# 24v into mk3



## Love2Spool (Sep 10, 2010)

im looking for a how to guide for swapping a 24v into an mk3...have done some searching but cant find the answers to certai nquestion. the first big question i have is since the 2 engines(12v and 24v) have different mounting points, how do i go about mounting a 24v into an mk3? also i kno you can run a 24v off 12v managemnt but how do i go about hooking up the ignition coils?


----------



## GTIVRon (Jul 24, 2009)

Your best bet would be to ask in the Hybrid forum.

http://forums.vwvortex.com/forumdisplay.php?38-Hybrid-Swap-Forum

As for the coils, if you are running 12v computer im guessing you'll be ditching the individuals and wiring in your own ignition coil and spark plug wires.


----------



## PhReE (Sep 16, 2004)

the 24v block has all the bolt holes to mount the mk3 style way.
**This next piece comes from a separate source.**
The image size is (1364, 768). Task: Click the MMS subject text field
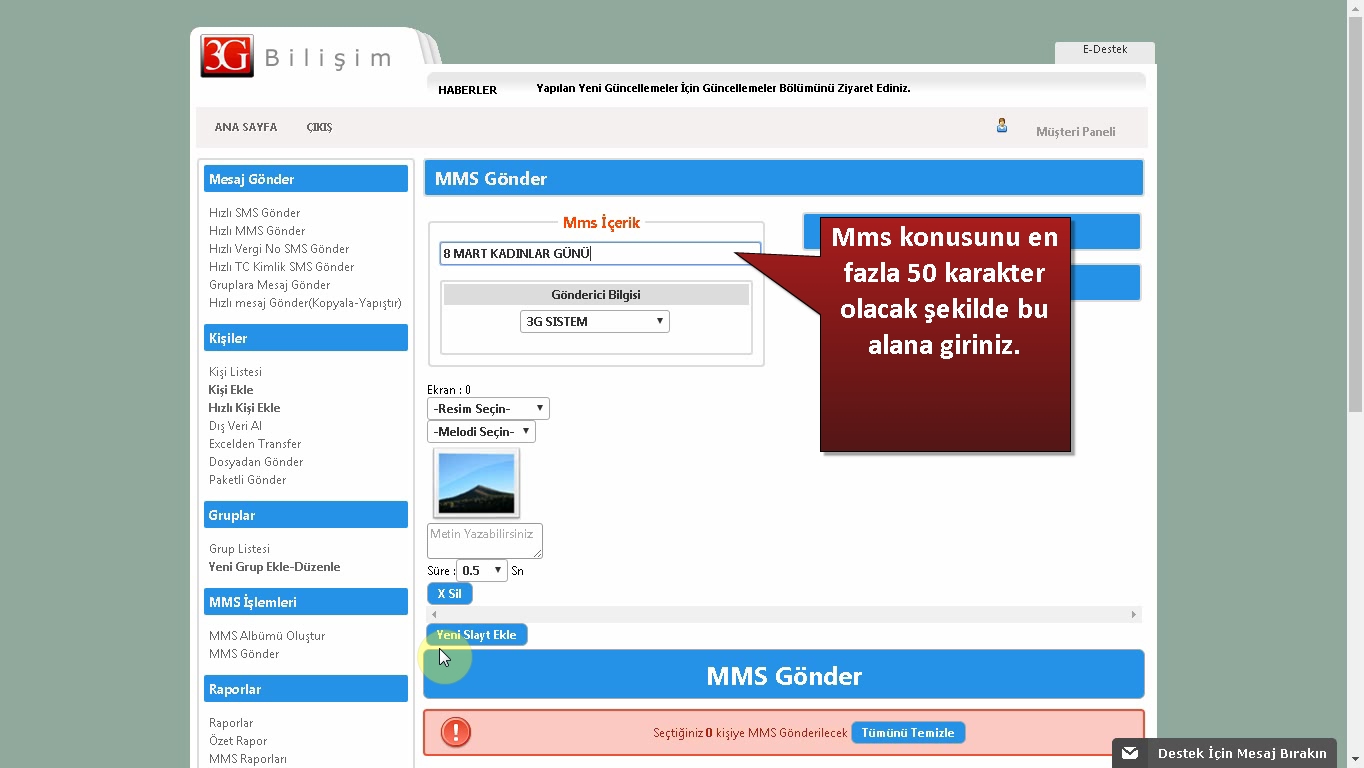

The transmission you use will dictate whether you need to make a custom mount on that side, or not. mk3 trans = should bolt right up like a 12v, mk4 trans = custom stuff.


----------



## red72914 (Jan 8, 2001)

Electronically, you're best bet is to swap over as much of the 24v ECU, harness, wiring, etc as possible and run an IMMO defeat.


----------



## Love2Spool (Sep 10, 2010)

ill be using an mk3 trans so hopefully it bolts right back into the same place as the 12v. as for the wiring..i will probably use a coil pack but if i want to use the coils and the mk4 ecu and wiring..would using the IMMO delete sotp me from having to have a mk4 guage cluster?


----------



## EuroSportChicago (Jun 9, 2010)

Love2Spool said:


> ill be using an mk3 trans so hopefully it bolts right back into the same place as the 12v. as for the wiring..i will probably use a coil pack but if i want to use the coils and the mk4 ecu and wiring..would using the IMMO delete sotp me from having to have a mk4 guage cluster?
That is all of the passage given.